> _WHAT YOU NEED TO DO_
Word for word, retype each record shown below.

> _DATA FOR ANALYSIS_
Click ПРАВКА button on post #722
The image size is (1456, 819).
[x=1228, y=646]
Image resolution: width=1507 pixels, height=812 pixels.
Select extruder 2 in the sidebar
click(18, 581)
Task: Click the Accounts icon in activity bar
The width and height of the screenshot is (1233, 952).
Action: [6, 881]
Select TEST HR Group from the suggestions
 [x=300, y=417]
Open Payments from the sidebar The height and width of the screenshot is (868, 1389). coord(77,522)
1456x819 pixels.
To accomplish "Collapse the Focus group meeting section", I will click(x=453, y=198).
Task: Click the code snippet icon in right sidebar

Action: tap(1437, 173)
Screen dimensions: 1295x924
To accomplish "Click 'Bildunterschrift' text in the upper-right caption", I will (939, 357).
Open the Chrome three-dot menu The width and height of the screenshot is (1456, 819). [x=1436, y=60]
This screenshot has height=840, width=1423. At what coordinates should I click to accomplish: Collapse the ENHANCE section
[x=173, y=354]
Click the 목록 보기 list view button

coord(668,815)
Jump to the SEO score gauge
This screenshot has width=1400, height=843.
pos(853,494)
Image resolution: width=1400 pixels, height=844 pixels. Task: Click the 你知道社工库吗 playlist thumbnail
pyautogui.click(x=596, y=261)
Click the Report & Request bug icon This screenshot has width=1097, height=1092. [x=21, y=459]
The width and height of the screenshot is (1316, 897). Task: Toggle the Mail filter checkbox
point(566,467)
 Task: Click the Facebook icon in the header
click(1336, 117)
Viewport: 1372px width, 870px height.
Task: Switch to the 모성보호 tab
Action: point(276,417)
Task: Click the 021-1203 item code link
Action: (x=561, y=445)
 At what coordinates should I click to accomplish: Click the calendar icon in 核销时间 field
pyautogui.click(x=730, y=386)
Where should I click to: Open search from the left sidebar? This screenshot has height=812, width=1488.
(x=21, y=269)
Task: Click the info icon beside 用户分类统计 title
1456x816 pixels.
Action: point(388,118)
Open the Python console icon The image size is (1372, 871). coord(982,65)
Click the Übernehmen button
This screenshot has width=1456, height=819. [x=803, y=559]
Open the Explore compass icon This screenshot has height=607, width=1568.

> _SOLUTION BELOW_
Click ПРАВКА button on post #722
The image size is (1456, 819).
[x=1228, y=646]
Image resolution: width=1507 pixels, height=812 pixels.
Select extruder 2 in the sidebar
click(18, 581)
Task: Click the Accounts icon in activity bar
The width and height of the screenshot is (1233, 952).
Action: [6, 881]
Select TEST HR Group from the suggestions
 [x=300, y=417]
Open Payments from the sidebar The height and width of the screenshot is (868, 1389). coord(77,522)
1456x819 pixels.
To accomplish "Collapse the Focus group meeting section", I will click(x=453, y=198).
Task: Click the code snippet icon in right sidebar

Action: tap(1437, 173)
Screen dimensions: 1295x924
To accomplish "Click 'Bildunterschrift' text in the upper-right caption", I will (939, 357).
Open the Chrome three-dot menu The width and height of the screenshot is (1456, 819). [x=1436, y=60]
This screenshot has height=840, width=1423. At what coordinates should I click to accomplish: Collapse the ENHANCE section
[x=173, y=354]
Click the 목록 보기 list view button

coord(668,815)
Jump to the SEO score gauge
This screenshot has width=1400, height=843.
pos(853,494)
Image resolution: width=1400 pixels, height=844 pixels. Task: Click the 你知道社工库吗 playlist thumbnail
pyautogui.click(x=596, y=261)
Click the Report & Request bug icon This screenshot has width=1097, height=1092. [x=21, y=459]
The width and height of the screenshot is (1316, 897). Task: Toggle the Mail filter checkbox
point(566,467)
 Task: Click the Facebook icon in the header
click(1336, 117)
Viewport: 1372px width, 870px height.
Task: Switch to the 모성보호 tab
Action: point(276,417)
Task: Click the 021-1203 item code link
Action: (x=561, y=445)
 At what coordinates should I click to accomplish: Click the calendar icon in 核销时间 field
pyautogui.click(x=730, y=386)
Where should I click to: Open search from the left sidebar? This screenshot has height=812, width=1488.
(x=21, y=269)
Task: Click the info icon beside 用户分类统计 title
1456x816 pixels.
Action: point(388,118)
Open the Python console icon The image size is (1372, 871). coord(982,65)
Click the Übernehmen button
This screenshot has width=1456, height=819. [x=803, y=559]
Open the Explore compass icon This screenshot has height=607, width=1568.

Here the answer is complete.